新闻是有分量的

Kapolda地铁Jaya dirotasi jadi asisten Kapolri

2017年7月20日下午9:21发布
2017年7月20日下午9:22更新

ROTASI。 Kapolda Metro Jaya M. Iriawan ditarik ke Mabes Polri dan diangkat sebagai asisten Kapolri bidang operarasional。 Foto oleh Fakhri Hermansyah / ANTARA

ROTASI。 Kapolda Metro Jaya M. Iriawan ditarik ke Mabes Polri dan diangkat sebagai asisten Kapolri bidang operarasional。 Foto oleh Fakhri Hermansyah / ANTARA

雅加达,印度尼西亚(更新) - Mabes Polri kembali merombak beberapa perwira Polri di struktur internalnya pada Kamis,Juli,20。 Dalam Telegram Rahasia(TR)提名者ST / 1768 / VII / 2017 yang diterima Karopenmas Divisi Humas Polri Brigjen Rikwanto ada 51 perwira yang terkena rotasi。

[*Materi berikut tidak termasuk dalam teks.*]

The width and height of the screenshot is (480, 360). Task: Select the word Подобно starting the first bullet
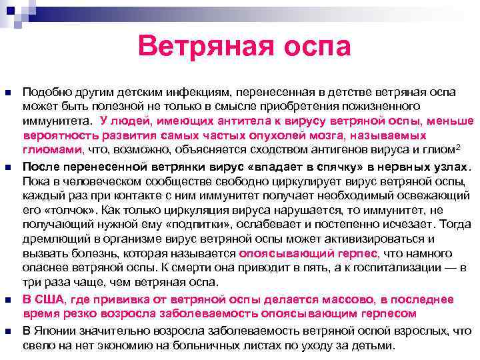click(45, 92)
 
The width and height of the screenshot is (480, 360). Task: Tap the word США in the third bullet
click(47, 298)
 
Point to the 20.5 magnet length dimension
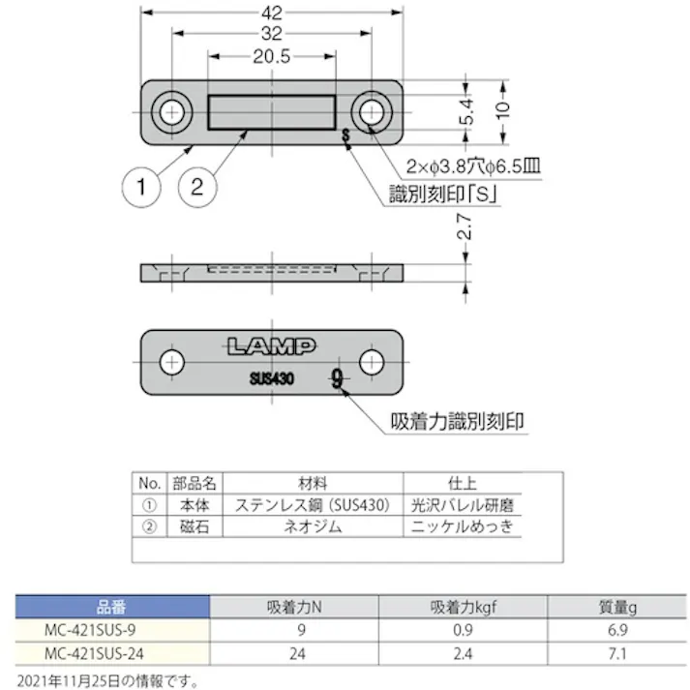[x=271, y=57]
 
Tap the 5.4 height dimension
[x=468, y=114]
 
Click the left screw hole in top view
[x=171, y=111]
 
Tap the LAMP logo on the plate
[x=270, y=344]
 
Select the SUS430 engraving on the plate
[x=271, y=378]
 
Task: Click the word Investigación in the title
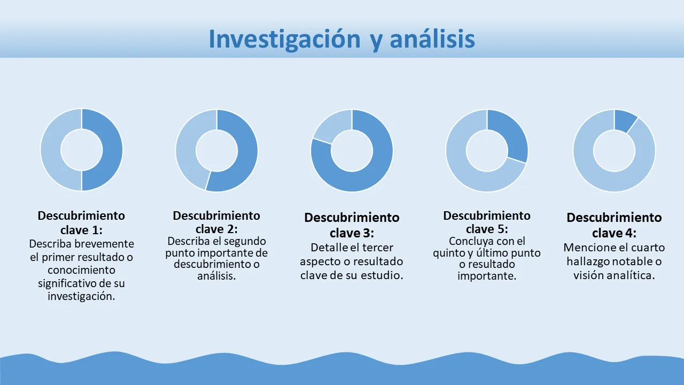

Salah satunya adalah Kapolda Metro Jaya Irjen Pol M. Iriawan。 Dia ditarik ke Mabes Polri dan diangkat sebagai asisten Kapolri bidang operarasional。 Posisi Iriawan diisi oleh Irjen Idham Azis yang sebelumnya menjabat sebagai Kadiv Propam Polri。

Rotasi ini dilakukan berbarengan dengan peringatan 100 hari penyerangan terhadap penyidik senior KPK Novel Baswedan。 Tetapi Kadiv Humas Mabes Polri Setyo Wasisto membantah rotasi di Polda Metro Jaya karena terkait kasus penyerangan terhadap Novel yang belum tuntas hingga kini。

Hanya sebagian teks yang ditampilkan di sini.